Visualizing data from PDFs

I recently had the opportunity to work on a fun project. It was all about extracting data from PDFs and generating visualizations from the data that was extracted. I also needed to create a custom database, with all of the proper tables and indexes, for the data to be stored in. This was so the end product could allow easier criteria selection for displaying different graphs, i.e. compare different years of data sets. I have always had a lot of fun working with raw data, so I looked forward to this project.
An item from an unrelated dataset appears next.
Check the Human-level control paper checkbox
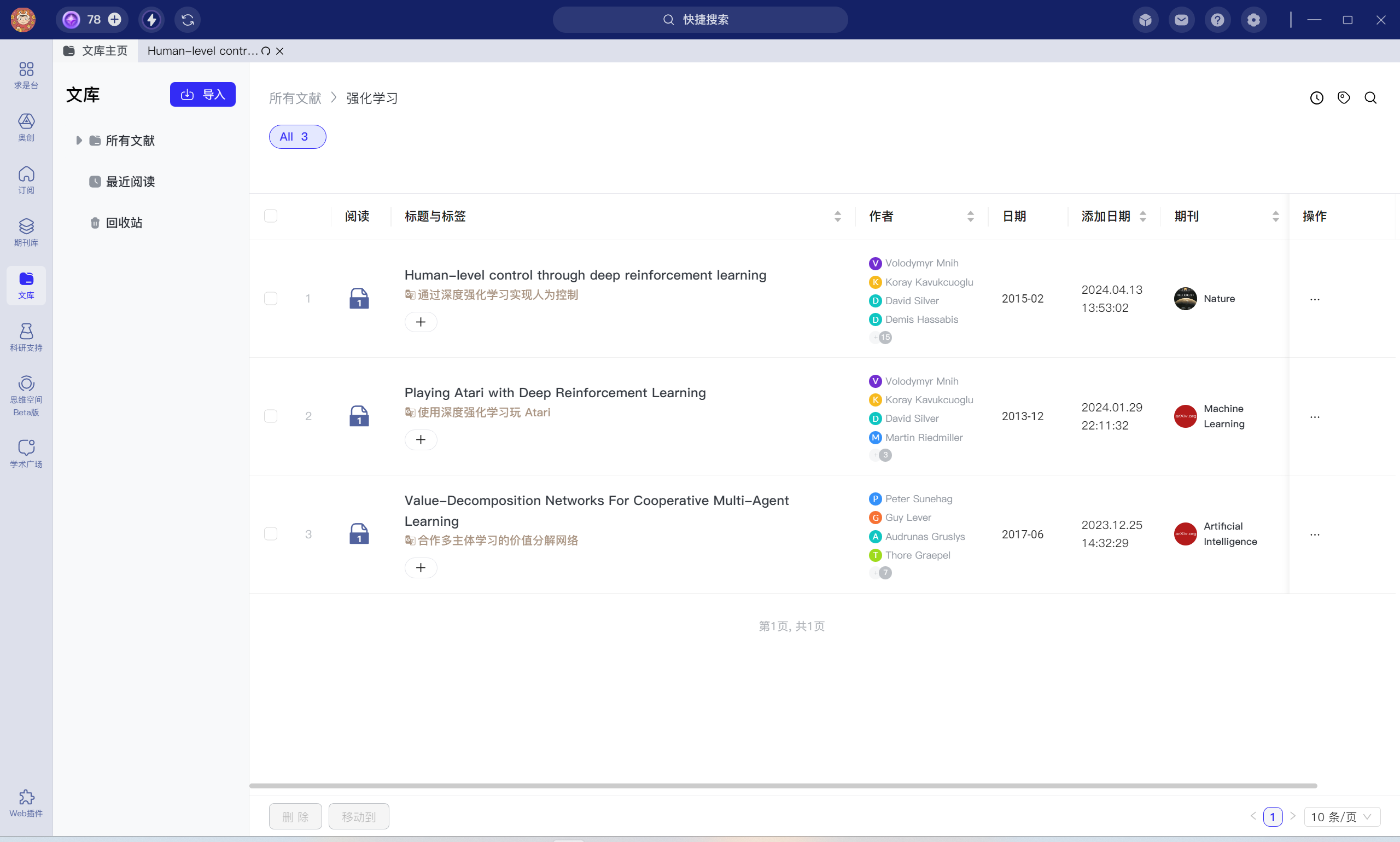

The client for this project needed me to help them extract hunting results from all of the Utah big game hunts. Then present this data in clean graphs, allowing easy traversal of the different years and species that the state of Utah provides. The catch is this data is provided from the state of Utah in PDFs, not even easy HTML tables to scrape the data from. Follow along as I talk about the process that I used to go from a PDF to a website that displays the data in nice charts.

I started my career as a software engineer, even though a project like this falls into the data engineering/data science world. Because of my background, I target a certain set of workflows. Even though I wanted to get the data extracted from the PDFs, and found that CSV files were a good output from the documents, I wanted to get this data into a database. More on this will come up later.

The Data

The data is all provided at Utah Harvest Report.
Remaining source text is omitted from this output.